A world filled with love is a wonderful sight.
Being in love is one's heart's delight.
But that look of love isn't on my face.
That enchanted feeling has been replaced.

==Personnel==
- Lead vocals by Jimmy Ruffin
- Background vocals by the Originals (Freddie Gorman, Walter Gaines, Hank Dixon, C.P. Spencer) and the Andantes (Jackie Hicks, Marlene Barrow, Louvain Demps)
- Instrumentation by the Funk Brothers
- String arrangements by Paul Riser

==Charts==

===Weekly charts===

1966 weekly chart performance for "What Becomes of the Brokenhearted"
| Chart (1966) | Peak position |
|---|---|
| Canada RPM Top Singles | 12 |
| France | 2 |
| UK Singles Chart | 8 |
| US Billboard Hot 100 | 7 |
| US Billboard R&B | 6 |
| US Cash Box Top 100 | 9 |
| US Record World | 7 |

1974 weekly chart performance for "What Becomes of the Brokenhearted"
| Chart (1974) | Peak position |
|---|---|
| Ireland (IRMA) | 20 |
| UK | 4 |

===Year-end charts===

1966 year-end chart performance for "What Becomes of the Brokenhearted"
| Chart (1966) | Rank |
|---|---|
| US Billboard Hot 100 | 3 |
| US Cash Box Top 100 | 36 |

1974 year-end chart performance for "What Becomes of the Brokenhearted"
| Chart (1974) | Rank |
|---|---|
| UK | 44 |

==Certifications==

Certifications for "What Becomes of the Brokenhearted"
| Region | Certification | Certified units/sales |
| United Kingdom (BPI) | Gold | 400,000^{‡} |
^{‡} Sales+streaming figures based on certification alone.

==Licensed uses==
===Film and television===
In 1990, the song was used in The Wonder Years Season 3 episode "The St. Valentine's Day Massacre", where Kevin Arnold picks up a Valentine's Day card meant for Winnie Cooper and realises he has genuine feelings for her.
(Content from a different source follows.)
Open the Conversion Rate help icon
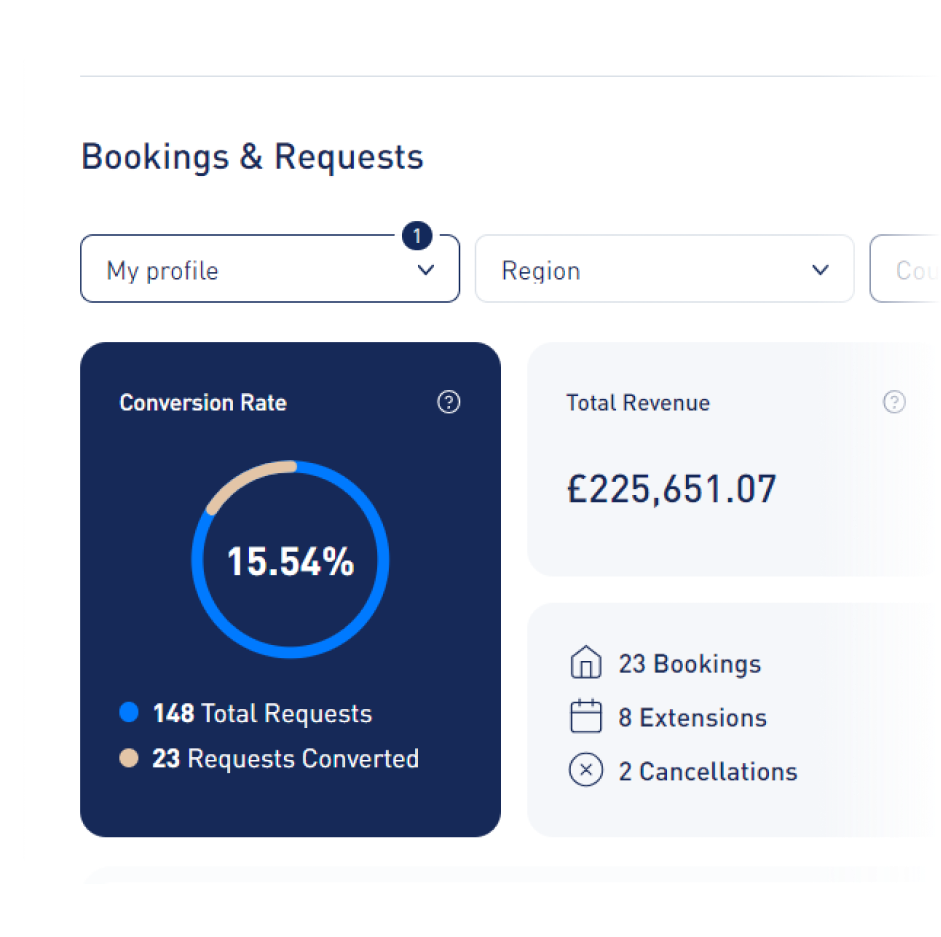 [448, 402]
In the military procedural series JAG (Season 3, Episode 15 – February 1998) this song was used at the end of the episode, as Mac, Harm and Bud all sing it together at a pub.

In 2009, the song was used during the closing credits of the French film La Famille Wolberg.
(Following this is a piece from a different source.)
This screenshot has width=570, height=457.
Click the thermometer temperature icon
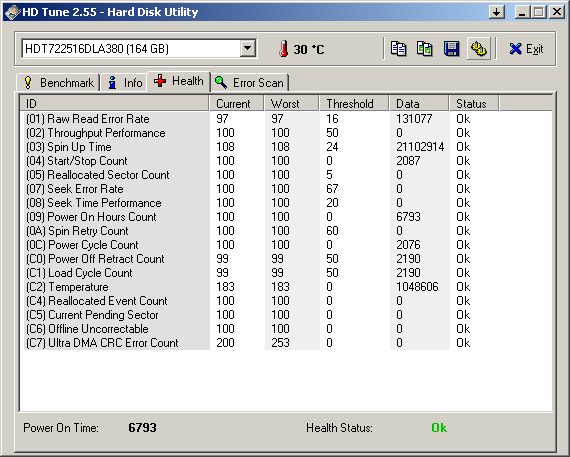click(284, 49)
In 2019 HBO's Big Little Lies used the song in the first episode of the second season.

In 2019 Apple TV+’s For All Mankind used the song during the first episode of the first season.
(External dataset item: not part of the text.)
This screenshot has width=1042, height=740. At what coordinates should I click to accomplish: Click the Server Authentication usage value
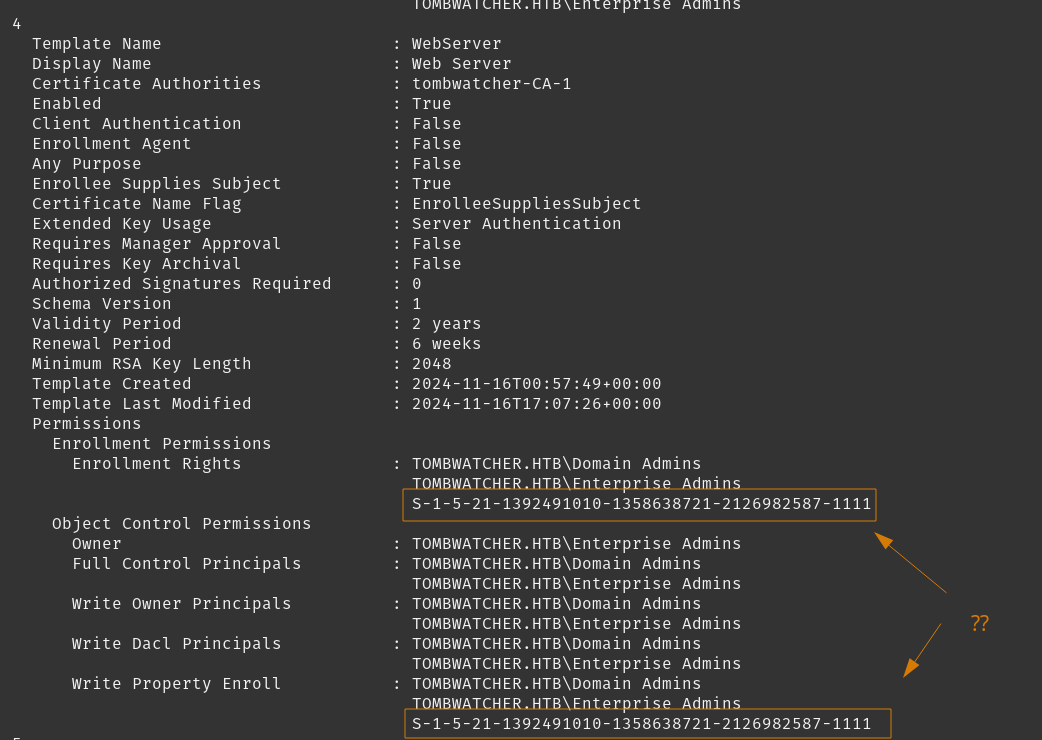tap(516, 224)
In 2026, the song was used in the official trailer for DC Studios' Supergirl.

==Paul Young version==

A 1991 cover by Paul Young was featured in the film Fried Green Tomatoes. During the winter of 1992, his version reached No. 22 on the US Billboard Hot 100 and No. 8 Cash Box, becoming Young's third No. 1 song on the US adult contemporary chart (following "Everytime You Go Away" and "Oh Girl"). It was a bigger hit in Canada, reaching No. 6 pop and No. 1 Adult Contemporary.

===Chart history===

====Weekly charts====

| Chart (1992) | Peak position |
|---|---|
| Canada RPM Adult Contemporary | 1 |
| Canada RPM Top Singles | 6 |
| New Zealand (RIANZ) | 46 |
| US Billboard Hot 100 | 22 |
| US Billboard Adult Contemporary | 1 |
| US Cash Box Top 100 | 8 |

====Year-end charts====

| Chart (1992) | Rank |
|---|---|
| Canada RPM-100 Singles | 65 |
| US Adult Contemporary (Billboard) | 18 |
| US (Joel Whitburn's Pop Annual) | 114 |

==Other versions==

- Tom Jones recorded the song for his 1979 album Rescue Me.
- Ruffin recorded an Italian version of the song, titled "Se decidi così" ("If You Decide So").
- A 1981 version by Dave Stewart on synth and vocals by Zombies singer Colin Blunstone on Stiff reached No. 13 in the UK.
- Robson & Jerome's version spent two weeks at number-one on the UK Singles Chart in 1996.
- Pop group Westlife also covered the song. It was released as the B-side of the single "What Makes a Man" in December 2000.
- Singer Joan Osborne recorded the song with the Funk Brothers for the soundtrack of the 2002 film Standing in the Shadows of Motown. The track also appeared on Osborne's 2007 album Breakfast in Bed.
- Singer Frankie Valli recorded and released his version of the song on his 2007 album Romancing the 60s.
- Singer-songwriter Bruce Springsteen recorded the song for his 2022 album, Only the Strong Survive.
- Musician Russell Hitchcock of Australian duo Air Supply recorded the song for his 1988 debut solo album, Russell Hitchcock.